Task requirements:
1. Translate this sentence from the passage on Mike Bolsinger's lawsuit against the Astros into Spanish: "Judge David Cowan of the Los Angeles Superior Court dismissed the lawsuit."
2. Write the next few sentences of the passage on Mike Bolsinger's lawsuit against the Astros, starting after its final sentence.

Selected text:
# # # #
In February 2020, former MLB pitcher Mike Bolsinger filed a lawsuit against the Astros in Los Angeles Superior Court, alleging that the Astros used the banging scheme against him while he was a pitcher for the Toronto Blue Jays in 2017. Bolsinger gave up four runs and got only one out against the Astros on August 4, 2017, and was demoted to the minor leagues after the game and never made it back to the majors. Bolsinger alleges that the Astros changed the course of his career by engaging in unfair business practices, negligence and intentional interference with contractual and economic relations. Bolsinger's suit seeks unspecified damages for him, and he also wants the Astros to forfeit $31 million in bonuses from their 2017 World Series win to charities in Los Angeles and to a fund for retired players seeking financial assistance. In an op-ed for The Washington Post, Bolsinger wrote: "The Astros had robbed me of the opportunity to determine my own future on the mound. If I failed at my craft because I wasn't good enough, that would be on me. I could live with that. But thinking about the cheating and the toll it ultimately took on my family—that was something I couldn't tolerate." He filed the lawsuit in California despite there being no connection between Bolsinger, the Astros, or California. Judge David Cowan of the Los Angeles Superior Court dismissed the lawsuit. A refiling in Texas led to a subsequent nonfiling by August 2021, which meant the case was dismissed without prejudice.
# # # #
Information given:
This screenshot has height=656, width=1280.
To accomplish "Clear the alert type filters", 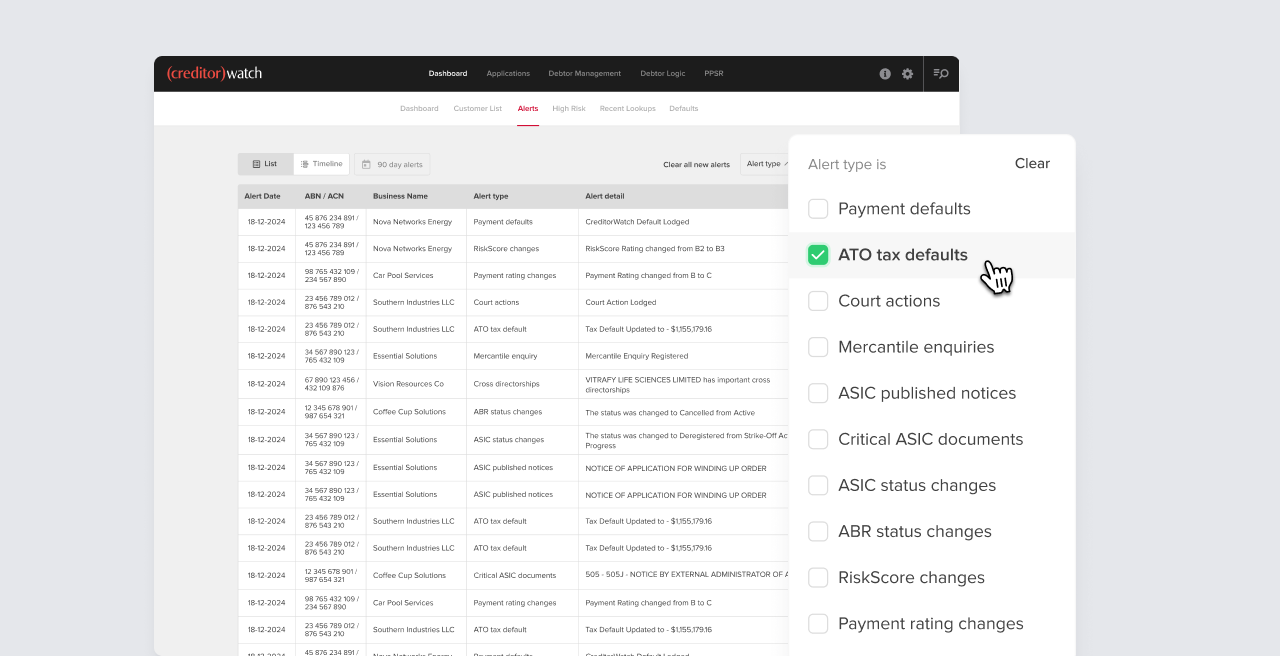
# # # #
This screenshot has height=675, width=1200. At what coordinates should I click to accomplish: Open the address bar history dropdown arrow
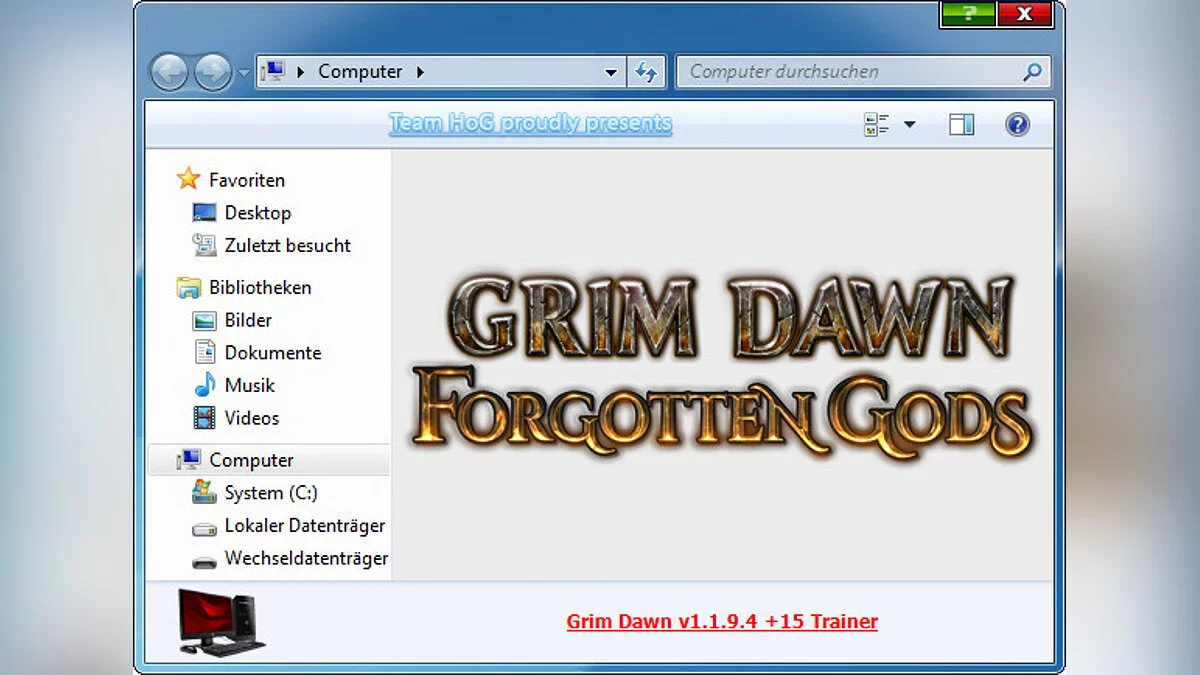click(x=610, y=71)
# # # #
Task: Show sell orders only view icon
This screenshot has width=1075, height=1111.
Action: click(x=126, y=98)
# # # #
Answers per task:
1. El juez David Cowan, del Tribunal Superior de Los Ángeles, desestimó la demanda.

2.
Three lawsuits against the Astros were filed on behalf of current and former season ticket holders in Harris County, Texas, courts in February 2020. Each case alleges the season ticket holders were defrauded by the sign stealing scandal because the play on the field was not what they believed it to be, and the team had raised season ticket prices because of success obtained through sign stealing. A minor league affiliate of the Astros, the Corpus Christi Hooks, revoked the season tickets of Bob Hilliard, an attorney in one of the lawsuits against the Astros a week after it was filed.

On November 8, 2020, ex-Astros general manager Jeff Luhnow sued the Astros, alleging that Astros owner Jim Crane and Major League Baseball Commissioner Rob Manfred negotiated penalties for the sign-stealing scandal that enabled the team to paint Luhnow as the scapegoat for the organization and fire its general manager "in order to save more than $22 million in guaranteed salary".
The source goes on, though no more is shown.